----- Given data
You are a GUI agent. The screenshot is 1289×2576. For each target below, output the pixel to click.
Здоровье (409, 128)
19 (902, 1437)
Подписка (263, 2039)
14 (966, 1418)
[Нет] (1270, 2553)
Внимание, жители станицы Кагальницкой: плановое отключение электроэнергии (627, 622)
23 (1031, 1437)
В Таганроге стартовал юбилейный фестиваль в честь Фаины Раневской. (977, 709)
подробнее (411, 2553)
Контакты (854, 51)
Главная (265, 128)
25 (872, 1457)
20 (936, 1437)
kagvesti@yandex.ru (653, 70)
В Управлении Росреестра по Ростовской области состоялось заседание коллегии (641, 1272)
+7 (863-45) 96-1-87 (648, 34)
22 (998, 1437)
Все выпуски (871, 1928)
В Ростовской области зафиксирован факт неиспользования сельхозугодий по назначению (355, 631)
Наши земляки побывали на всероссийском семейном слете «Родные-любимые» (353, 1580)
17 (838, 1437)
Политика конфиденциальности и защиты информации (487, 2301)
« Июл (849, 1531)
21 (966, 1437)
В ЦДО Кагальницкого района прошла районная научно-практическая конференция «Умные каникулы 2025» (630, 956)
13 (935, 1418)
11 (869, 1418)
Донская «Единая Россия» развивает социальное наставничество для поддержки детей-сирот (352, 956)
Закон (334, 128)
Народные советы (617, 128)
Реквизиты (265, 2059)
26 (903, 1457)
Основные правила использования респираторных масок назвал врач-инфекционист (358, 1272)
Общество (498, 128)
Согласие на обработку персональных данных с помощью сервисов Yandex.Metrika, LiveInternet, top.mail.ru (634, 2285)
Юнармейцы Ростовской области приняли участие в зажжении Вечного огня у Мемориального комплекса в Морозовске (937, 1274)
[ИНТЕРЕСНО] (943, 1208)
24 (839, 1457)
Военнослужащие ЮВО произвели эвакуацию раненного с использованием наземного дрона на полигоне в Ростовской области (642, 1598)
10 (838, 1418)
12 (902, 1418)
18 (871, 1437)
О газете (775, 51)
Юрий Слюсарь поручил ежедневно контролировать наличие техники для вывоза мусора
----------
Exercise goal
Extract from the records above the lines from the one containing "Основные правила использования" to the one containing "Согласие на обработку", both lines included, exactly as they appear and with nothing else.

Exercise response
Основные правила использования респираторных масок назвал врач-инфекционист (358, 1272)
Общество (498, 128)
Согласие на обработку персональных данных с помощью сервисов Yandex.Metrika, LiveInternet, top.mail.ru (634, 2285)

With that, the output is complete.